Songs run deep, like our mother Coatlicue’s womb.

Songs travel far, penetrating with pleasure.

But songs are also unknowable, if you craft them as such. Songs are beauty.

Those are the feelings and thoughts that I am humming to myself when my uncle Huitzilopochtli visits me in his hummingbird form. He darts and pokes near a shallow bed of roses near my sanctuary, and I place my focus onto him.

My uncle, so mighty, so swift, he pauses before drinking from a purple rose, and he turns his head. His black eyes shine like orbs made of obsidian.

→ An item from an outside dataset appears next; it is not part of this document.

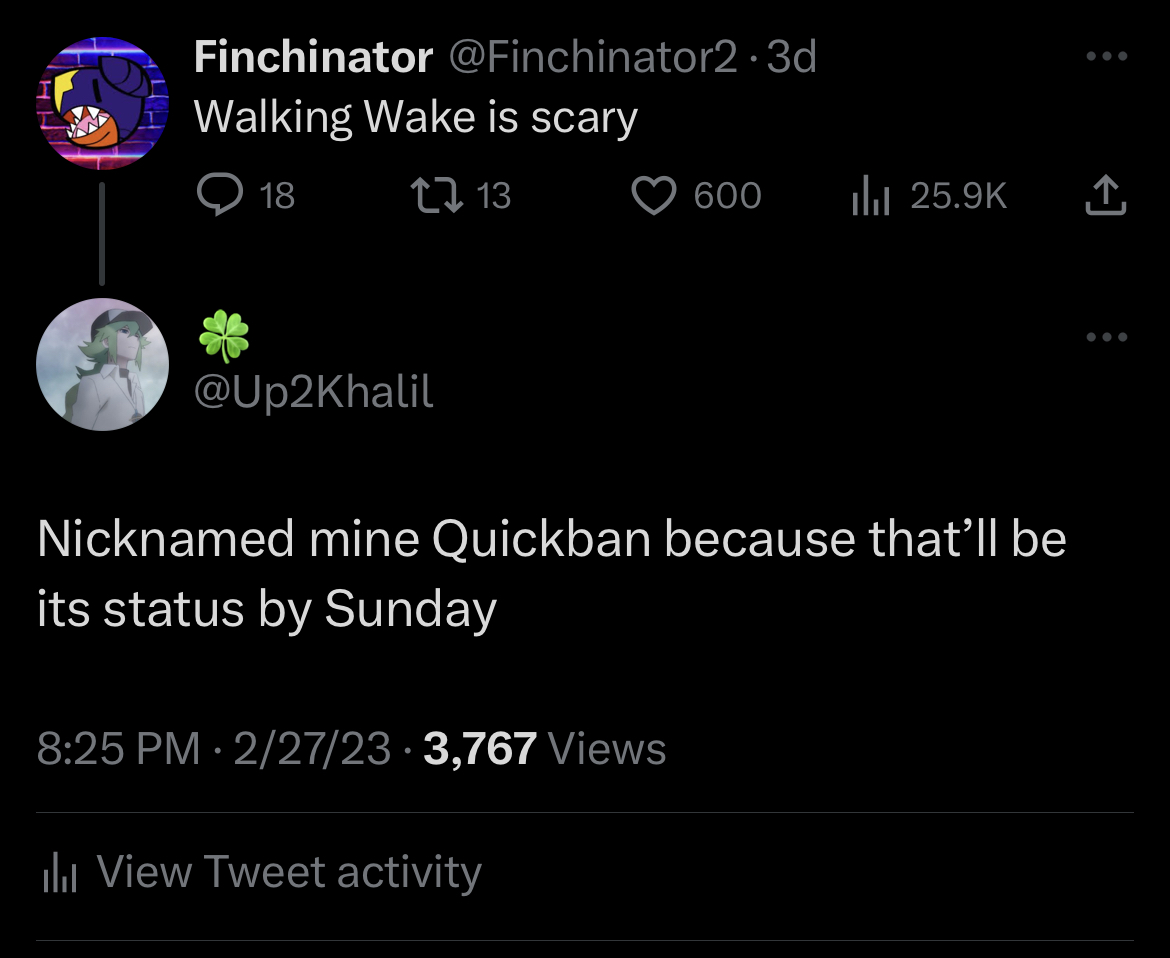Open Finchinator's profile picture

Sing a song for me Xochitl, he says.

I want to ask my uncle many questions, but since he hardly ever visits me, I know there won’t be too much time for a longer conversation.

I’ll craft a song and a poem for you, I say, but first tell me, why did you break ties with your brother Xipe Totec?

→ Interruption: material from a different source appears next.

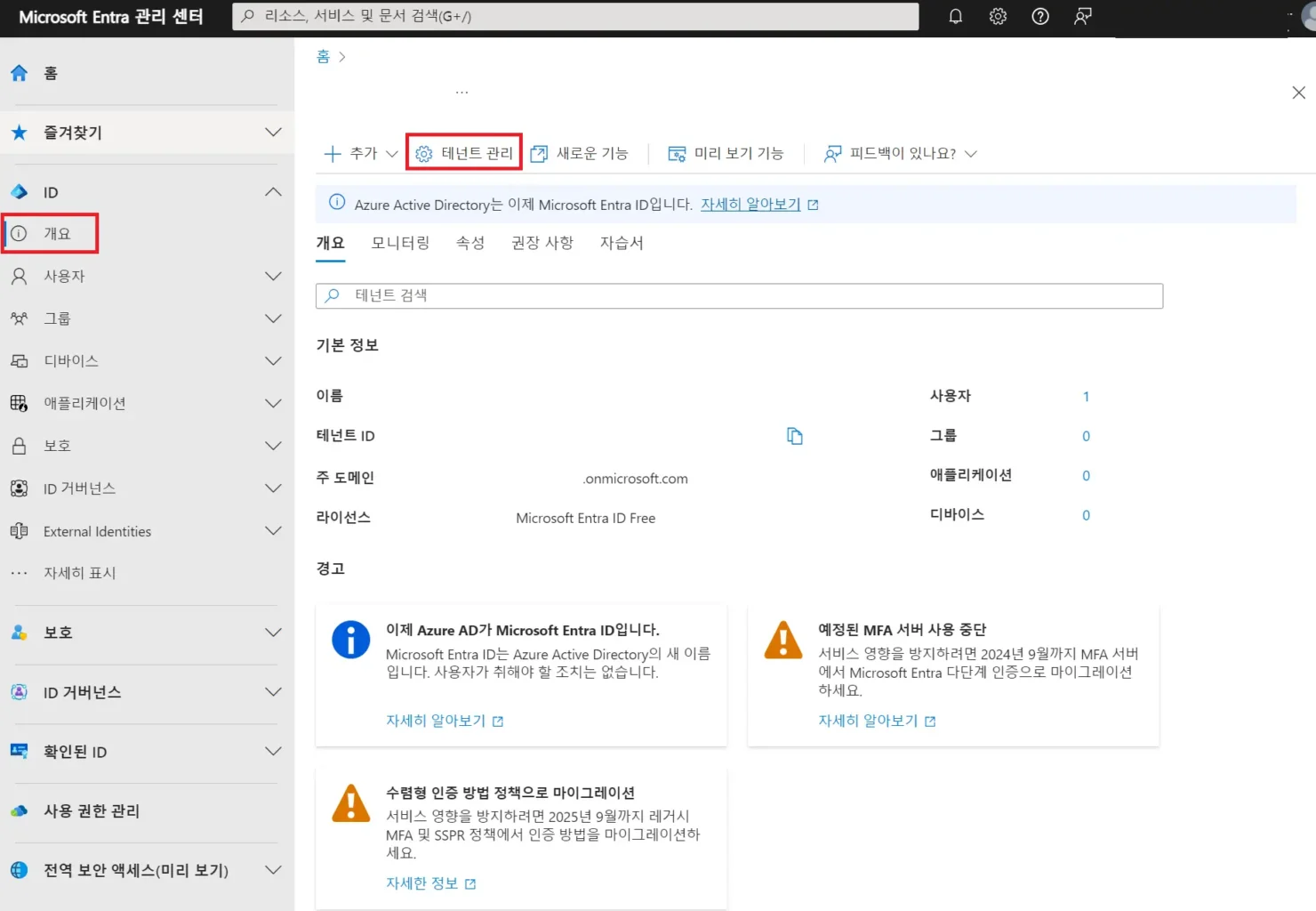This screenshot has height=911, width=1316.
Task: Click 자세히 알아보기 link in info banner
Action: [750, 205]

I am prone to asking many questions. Questions that usually start with why.

Huitzilopochtli shifts and molds his hummingbird body into something less solid, into a shimmering light that glistens and glitters. He is angry.  He becomes a beam of light imbued with iridescent shades of jade. His voice sounds exactly like the sounds of waterfalls and volcano eruptions.

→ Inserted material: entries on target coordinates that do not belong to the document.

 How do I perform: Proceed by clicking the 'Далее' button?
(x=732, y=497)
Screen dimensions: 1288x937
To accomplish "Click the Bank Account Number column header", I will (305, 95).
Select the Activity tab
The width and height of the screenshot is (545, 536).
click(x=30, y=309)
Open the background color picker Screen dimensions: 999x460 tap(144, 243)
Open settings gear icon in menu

Your uncle Xipe deserted me and my brothers, Hutzilopochtli says. He deserted me, Quetzalcoatl and Tezcatlipoca when we fought against the reptilian monster Cipactli, at a time when we needed him most. But there have been other instances, too. When the Big Flood ended the Fourth Sun, and the sky fell onto the Earth, all of us four brothers took on the task of creating trees to prop up the sky, to fix things, to nurture living things. Yet it was Xipe who ridiculed us for wanting to help the humans. He said they deserved nothing. And lately, Xipe uses words as sharp as obsidian blades to talk to us and our parents. His words hurt. And I am tired of feeling hurt. That is why I have shut the doors of my palaces to Xipe Totec. At least for now.

Above us, the sky turns a sickly shade of brown and black, and I can sense that Huitzilopochtli’s anger is brewing, like a steaming bowl of xocolatl, and if spilled, it will scald and burn the skin of any living thing it touches.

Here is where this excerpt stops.